The Kenyan-born Briton also revealed that his mother encouraged him to quit his economics degree, for which he was studying in South Africa, to start racing in Italy in 2007.
Even now, he says, she remains a "huge inspiration and motivation for me to be as successful as I can on the bike. She always encouraged me to follow my dreams."
The Tour is one dream accomplished, but Froome revealed he has another for 2013: to win the world championship in Florence on 29 September.
"I'd like to try and see the season through and not just switch off after the Tour," he said.
"It's a good course for the climbers this year, which doesn't happen very often, and I've got to make the most of that.
"My focus has just been on the Tour up to now, but being world champion is probably the second biggest thing."
Froome completed his decade-long journey from the back roads of Kenya riding an MTB bike as a kid to the pinnacle of world cycling as he claimed his maiden Tour victory – and Team Sky's second in a row after Wiggins.
Froome's lead of five minutes and three seconds over second-placed Nairo Quintana is the biggest winning margin since 2004.
Neither Quintana nor Joaquim Rodriguez could challenge the 28-year-old. The man who arguably tried the hardest to meet Froome head-on, Alberto Contador, finished fourth.
There are three stage wins, too, in the bag for Froome – one of them on Mont Ventoux, France's single hardest climb, where Froome effectively made the Tour his to lose.
And even when he thought he would not have a chance of victory, in last week's time trial at Gap, Froome still won.
His domination was such that he came within a whisker of taking the King of the Mountains title, too.
If there was a chink in his armour, it was the uneven support from his Sky team-mates, beset with injuries since day one and making one important tactical error when they failed to anticipate a collective ambush by Contador's Saxo-Tinkoff squad on the flatlands.
In the set piece major challenges, the mountain-top finish stages and the time trials, Sky have been unmatchable.

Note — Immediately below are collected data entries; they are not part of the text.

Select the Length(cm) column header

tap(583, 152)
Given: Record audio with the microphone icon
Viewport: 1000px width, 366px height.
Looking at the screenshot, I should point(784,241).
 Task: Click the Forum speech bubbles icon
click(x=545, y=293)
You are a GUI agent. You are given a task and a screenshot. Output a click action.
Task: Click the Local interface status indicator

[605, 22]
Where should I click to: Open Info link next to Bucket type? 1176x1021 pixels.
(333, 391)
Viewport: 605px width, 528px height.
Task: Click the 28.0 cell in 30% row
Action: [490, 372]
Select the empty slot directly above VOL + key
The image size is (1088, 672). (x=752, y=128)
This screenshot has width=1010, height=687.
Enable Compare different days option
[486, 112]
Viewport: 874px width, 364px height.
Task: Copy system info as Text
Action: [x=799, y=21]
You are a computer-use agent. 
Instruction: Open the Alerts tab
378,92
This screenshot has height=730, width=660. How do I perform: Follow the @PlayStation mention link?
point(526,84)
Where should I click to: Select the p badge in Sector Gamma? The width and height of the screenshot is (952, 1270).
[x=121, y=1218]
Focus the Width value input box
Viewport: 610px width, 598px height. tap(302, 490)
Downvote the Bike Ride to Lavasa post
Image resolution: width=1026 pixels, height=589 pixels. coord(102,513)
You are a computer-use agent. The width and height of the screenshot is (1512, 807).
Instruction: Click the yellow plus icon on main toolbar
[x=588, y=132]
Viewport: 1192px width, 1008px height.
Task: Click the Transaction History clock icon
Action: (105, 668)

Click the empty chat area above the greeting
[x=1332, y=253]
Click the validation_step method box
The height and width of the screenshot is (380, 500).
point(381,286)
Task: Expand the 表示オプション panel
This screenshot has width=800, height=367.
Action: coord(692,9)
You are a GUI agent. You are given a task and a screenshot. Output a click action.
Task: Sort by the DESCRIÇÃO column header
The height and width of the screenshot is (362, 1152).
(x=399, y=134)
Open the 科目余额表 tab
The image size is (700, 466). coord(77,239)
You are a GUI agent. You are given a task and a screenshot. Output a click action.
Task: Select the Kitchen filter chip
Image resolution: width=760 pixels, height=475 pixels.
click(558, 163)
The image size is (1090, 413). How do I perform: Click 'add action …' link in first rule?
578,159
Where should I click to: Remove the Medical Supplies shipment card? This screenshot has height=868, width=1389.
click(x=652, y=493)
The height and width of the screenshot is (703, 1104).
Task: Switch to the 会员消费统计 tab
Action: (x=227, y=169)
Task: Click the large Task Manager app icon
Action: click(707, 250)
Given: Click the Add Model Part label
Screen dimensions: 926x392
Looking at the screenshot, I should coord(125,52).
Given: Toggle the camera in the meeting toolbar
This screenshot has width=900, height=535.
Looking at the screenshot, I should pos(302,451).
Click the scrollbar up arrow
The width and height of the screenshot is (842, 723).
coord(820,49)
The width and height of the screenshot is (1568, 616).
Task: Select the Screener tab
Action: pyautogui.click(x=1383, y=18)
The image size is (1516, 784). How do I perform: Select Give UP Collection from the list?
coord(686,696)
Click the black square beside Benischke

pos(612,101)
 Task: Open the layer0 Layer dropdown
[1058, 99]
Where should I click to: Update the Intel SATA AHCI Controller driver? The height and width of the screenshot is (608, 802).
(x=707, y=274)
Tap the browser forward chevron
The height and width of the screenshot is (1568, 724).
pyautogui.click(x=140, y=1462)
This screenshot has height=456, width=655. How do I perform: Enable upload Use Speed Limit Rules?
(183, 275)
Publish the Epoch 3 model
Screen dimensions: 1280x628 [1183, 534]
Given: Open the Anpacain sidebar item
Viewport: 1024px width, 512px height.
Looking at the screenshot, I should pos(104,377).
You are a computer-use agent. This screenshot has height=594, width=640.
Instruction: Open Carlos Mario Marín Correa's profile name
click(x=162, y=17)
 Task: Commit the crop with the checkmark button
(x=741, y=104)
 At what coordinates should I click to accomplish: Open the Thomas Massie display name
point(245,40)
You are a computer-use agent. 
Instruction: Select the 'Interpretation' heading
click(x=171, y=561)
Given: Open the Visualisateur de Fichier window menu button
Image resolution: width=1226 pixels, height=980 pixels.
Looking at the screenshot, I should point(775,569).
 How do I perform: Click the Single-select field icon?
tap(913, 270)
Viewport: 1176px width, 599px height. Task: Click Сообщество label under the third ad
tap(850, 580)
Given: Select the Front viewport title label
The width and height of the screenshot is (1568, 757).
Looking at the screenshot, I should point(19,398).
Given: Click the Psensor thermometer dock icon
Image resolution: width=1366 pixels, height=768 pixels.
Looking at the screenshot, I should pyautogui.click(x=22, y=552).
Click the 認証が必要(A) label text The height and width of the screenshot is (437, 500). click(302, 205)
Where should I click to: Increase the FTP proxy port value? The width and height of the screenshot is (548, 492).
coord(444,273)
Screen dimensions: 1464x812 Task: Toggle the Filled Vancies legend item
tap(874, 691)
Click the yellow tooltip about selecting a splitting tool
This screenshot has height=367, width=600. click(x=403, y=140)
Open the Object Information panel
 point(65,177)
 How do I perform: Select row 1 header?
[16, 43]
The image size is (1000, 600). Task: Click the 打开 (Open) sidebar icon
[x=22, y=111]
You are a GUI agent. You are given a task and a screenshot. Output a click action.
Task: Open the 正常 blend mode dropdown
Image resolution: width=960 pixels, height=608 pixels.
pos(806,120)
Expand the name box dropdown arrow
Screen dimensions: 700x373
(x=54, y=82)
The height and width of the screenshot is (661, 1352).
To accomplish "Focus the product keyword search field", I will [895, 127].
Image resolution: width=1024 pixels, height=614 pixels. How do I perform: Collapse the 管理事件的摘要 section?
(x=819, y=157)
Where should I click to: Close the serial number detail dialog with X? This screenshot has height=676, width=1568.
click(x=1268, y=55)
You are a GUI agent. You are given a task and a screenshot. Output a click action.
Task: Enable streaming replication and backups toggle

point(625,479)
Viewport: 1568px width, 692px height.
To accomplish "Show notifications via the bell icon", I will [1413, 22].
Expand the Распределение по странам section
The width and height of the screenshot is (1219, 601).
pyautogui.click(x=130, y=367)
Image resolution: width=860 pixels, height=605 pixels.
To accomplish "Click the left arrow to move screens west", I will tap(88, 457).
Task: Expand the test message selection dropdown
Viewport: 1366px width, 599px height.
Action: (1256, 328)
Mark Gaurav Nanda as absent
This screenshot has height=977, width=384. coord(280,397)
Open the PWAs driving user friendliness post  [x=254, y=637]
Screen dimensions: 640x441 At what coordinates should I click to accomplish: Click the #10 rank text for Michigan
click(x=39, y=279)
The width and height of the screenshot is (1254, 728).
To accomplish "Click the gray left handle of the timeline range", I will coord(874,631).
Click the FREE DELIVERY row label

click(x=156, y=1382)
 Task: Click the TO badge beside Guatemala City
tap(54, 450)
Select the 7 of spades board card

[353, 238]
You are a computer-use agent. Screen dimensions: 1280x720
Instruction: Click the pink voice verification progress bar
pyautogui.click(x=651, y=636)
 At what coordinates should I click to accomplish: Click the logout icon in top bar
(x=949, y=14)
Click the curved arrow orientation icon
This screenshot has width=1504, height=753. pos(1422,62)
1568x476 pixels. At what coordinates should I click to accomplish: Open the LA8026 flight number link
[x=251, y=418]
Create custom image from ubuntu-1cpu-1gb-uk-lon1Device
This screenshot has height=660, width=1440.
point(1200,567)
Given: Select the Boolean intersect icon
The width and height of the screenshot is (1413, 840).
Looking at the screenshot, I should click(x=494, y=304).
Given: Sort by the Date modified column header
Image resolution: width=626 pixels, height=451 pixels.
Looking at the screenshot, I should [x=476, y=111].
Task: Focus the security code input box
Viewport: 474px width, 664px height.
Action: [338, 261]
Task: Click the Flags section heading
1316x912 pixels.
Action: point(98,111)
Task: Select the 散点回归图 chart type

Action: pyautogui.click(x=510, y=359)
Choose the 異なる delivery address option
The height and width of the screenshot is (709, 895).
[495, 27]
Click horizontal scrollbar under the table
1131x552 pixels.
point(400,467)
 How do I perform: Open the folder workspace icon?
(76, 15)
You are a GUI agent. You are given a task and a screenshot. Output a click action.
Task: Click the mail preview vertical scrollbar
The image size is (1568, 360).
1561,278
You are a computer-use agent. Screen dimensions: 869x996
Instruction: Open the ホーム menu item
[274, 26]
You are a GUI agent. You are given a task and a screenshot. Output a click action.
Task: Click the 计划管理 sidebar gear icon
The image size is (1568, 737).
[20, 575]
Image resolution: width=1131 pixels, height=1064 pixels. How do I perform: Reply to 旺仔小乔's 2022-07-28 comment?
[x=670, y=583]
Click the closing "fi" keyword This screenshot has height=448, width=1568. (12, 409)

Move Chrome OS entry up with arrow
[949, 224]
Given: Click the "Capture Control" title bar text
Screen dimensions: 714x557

Each time, Froome has gained a great margin on his main rivals, even when he had a rough day on Alpe d'Huez. And he is keen to do it all again.
"This success here has set an amazing platform for me," Froome said after his victory.
"The experience of everything I've done building up to here has really been a massive learning curve, as much as this Tour itself has been.
"It would be a shame not to carry that experience forwards and use it in future editions.
"It is hard to talk too far in advance right now, but if I look at my career now and at what my ambitions are as a pro cyclist, to come and target the Tour again has got to be my biggest goal.
"And to be able to do that year after year through your prime period has got to be my main focus.
"I'm pretty well balanced in terms of I can time trial pretty well, I can climb pretty well... I can't see what else they can put in the Tour that I would struggle with."
The man who stood closest to him on the podium, Colombia's Quintana, was just as impressive.
The winner of the final mountain stage, second overall and Best Young Rider would be an impressive enough debut for a 23-year-old, the first rider to stand on the podium of the Tour in his maiden race since Jan Ullrich in 1996.
Quintana is also the youngest rider to win the King of the Mountains jersey since legendary climber Charly Gaul in 1955. And Quintana is the first to net two second classifications, too, since a certain Eddy Merckx in 1969. Watch this space.
Froome, however, will not take part in the worlds' time trial, which remains the big target of Wiggins.
"It's a very flat course and will suit Brad better than me, so I will focus my energy on the road-race," Froome said.